I have been working this afternoon on solving this issue. It is difficult to proceed when things like this hold you up! 

 

It is not a solution, but just a theory based on empirical evidence through fiddling with my own code. Please note that I have done very little investigating into how elf2flt works, so consider this when reading my theory. I would LOVE to have any of my errors corrected by someone familiar with the topic. 

 

It seems that there is some sort of generic limitation with code size or stack size or something when executing elf2flt. I have adjusted my stack size parameter being passed to elf2flt from the default 4KB to 64Kb to 256Kb to 512Kb to 2MB. None of these adjustments made the problem go away. The one thing that did work for me, however, is converting some static array variables (put on the stack) to dynamically allocated arrays (heap space). This immediately solved the problem. The only "downside" is the housekeeping involved with the dynamically allocated variables... no big deal. 

 

This has all lead me to believe that there is, in fact, some code size/variable size/stack size boundary that CANNOT be exceeded regardless of what the stack size parameter is set to. 

 

Again, please, if anyone knows what is really going on... I am more than interested in hearing a competent answer. 

 

Regards, 

Jason

is converting some static array variables (put on the stack) to dynamically allocated arrays (heap space). 

 

 

 

can you give me an example??

Static variables on the stack? Really? I don't have the compiler in front of me right now, but every other compiler I've worked with would not put static variables on the stack, because there is no need. They're static, so they go into memory with the global variables. 

 

One thing I do know. a lot of times, the error messages are absolutely no help at all and will actually tell you to look for a problems far, far away from where the problem actually is. 

 

However, I have seen a similar type of error from another cause. Seems that many memory access are done relative to the gp register, something like: 

 

(load register) r2,XXXX(gp) ; I forget the exact mnemonics, but it's something like this 

 

 

This means: use the value in the gp register, offset it by the 16-bit immediate value XXXX and put the value at that memory location in r2. 

 

The problem is if it is more than +-32K away, it fails with a whole string of error messages, most of them being completely negatively helpful, but I think I remember things like 'reloc' errors, and similar. 

 

It's been awhile since I saw this, but I think it came from having overlapping addresses assigned for memory in SOPC. I used the auto assign addresses, regenerated the processor, generated a new BSP, and recompiled. The compiler was much happier after that. 

 

Don't know if it will help, but thought I'd offer.
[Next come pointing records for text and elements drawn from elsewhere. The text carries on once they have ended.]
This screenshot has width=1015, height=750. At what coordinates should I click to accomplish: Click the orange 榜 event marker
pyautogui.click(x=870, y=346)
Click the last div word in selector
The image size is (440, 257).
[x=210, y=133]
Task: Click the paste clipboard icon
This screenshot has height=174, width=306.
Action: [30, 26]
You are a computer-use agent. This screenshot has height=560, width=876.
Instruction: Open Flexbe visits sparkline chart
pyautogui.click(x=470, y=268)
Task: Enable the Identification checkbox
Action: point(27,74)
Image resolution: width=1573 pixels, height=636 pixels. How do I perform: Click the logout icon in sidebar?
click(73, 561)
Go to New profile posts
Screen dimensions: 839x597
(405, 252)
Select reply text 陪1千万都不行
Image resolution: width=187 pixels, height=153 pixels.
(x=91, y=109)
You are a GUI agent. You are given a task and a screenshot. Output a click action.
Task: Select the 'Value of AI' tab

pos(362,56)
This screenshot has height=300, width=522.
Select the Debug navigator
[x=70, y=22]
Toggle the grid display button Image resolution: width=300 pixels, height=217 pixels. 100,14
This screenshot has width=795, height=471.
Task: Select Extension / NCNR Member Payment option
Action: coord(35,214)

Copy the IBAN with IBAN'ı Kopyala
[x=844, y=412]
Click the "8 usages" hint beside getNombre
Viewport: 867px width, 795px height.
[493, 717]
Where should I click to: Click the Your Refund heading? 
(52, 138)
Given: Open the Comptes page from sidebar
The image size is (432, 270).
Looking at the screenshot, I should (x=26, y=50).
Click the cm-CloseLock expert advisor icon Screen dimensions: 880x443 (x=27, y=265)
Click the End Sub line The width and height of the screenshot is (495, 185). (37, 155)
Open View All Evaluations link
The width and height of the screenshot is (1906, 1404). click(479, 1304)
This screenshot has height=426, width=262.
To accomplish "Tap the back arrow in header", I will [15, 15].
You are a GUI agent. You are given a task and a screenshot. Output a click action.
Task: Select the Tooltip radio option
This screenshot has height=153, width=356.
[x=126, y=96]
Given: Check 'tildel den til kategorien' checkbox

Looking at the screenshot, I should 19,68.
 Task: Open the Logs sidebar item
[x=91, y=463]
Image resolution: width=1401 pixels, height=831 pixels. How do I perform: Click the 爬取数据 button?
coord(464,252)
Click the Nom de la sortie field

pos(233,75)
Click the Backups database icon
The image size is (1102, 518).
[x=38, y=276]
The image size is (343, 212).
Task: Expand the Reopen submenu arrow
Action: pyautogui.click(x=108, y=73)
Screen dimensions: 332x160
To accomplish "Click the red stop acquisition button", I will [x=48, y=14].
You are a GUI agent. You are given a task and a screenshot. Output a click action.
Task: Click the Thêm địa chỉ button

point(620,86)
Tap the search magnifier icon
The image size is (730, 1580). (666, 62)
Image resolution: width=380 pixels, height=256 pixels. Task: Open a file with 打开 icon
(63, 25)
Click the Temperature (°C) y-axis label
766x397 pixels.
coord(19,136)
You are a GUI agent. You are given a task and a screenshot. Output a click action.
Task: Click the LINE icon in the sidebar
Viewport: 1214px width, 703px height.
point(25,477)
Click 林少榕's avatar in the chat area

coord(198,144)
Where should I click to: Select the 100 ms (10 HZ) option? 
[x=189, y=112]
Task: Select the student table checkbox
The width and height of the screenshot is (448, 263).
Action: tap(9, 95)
All global variables are accessed via GP, as the NIOS instruction set does not have an instruction that uses a (32 bit) direct address (obviously: the instruction code is just 32 bits :) ).  

 

Only thread vars (__thread keyword) are accessed via a different register.  

 

The load/store instructions only provide a signed 16 bit "offset" so you are right that only +/32 K is possible. (The Linker can "reloc" ate them correctly to be GP-relative.) 

 

I suppose the linker and the OS will place GP at the beginning of the global variables area and thus in fact only some 32K global variables are possible in a program, unless the compiler provides a method to access them with slower code than usual (in a dedicated "far" region). I don't know whether the compiler/linker can do this, but obviously it needs to be defined in the make/linker scripts.  

 

Supposedly same holds for consts that I think are just global variables initialized when loading the program. 

 

-Michael

My mistake... I did not mean "static" variables, I should instead have said "automatic" variables. I believe that makes my previous statement accurate.

AFAIK, global and static (and non-local const) are all accessed via GP. 

 

If you do local (stack) variables, same are accessed via SP or FP in the same manner. Thus constructs > 32 K will be problematic, as well. 

 

-Michael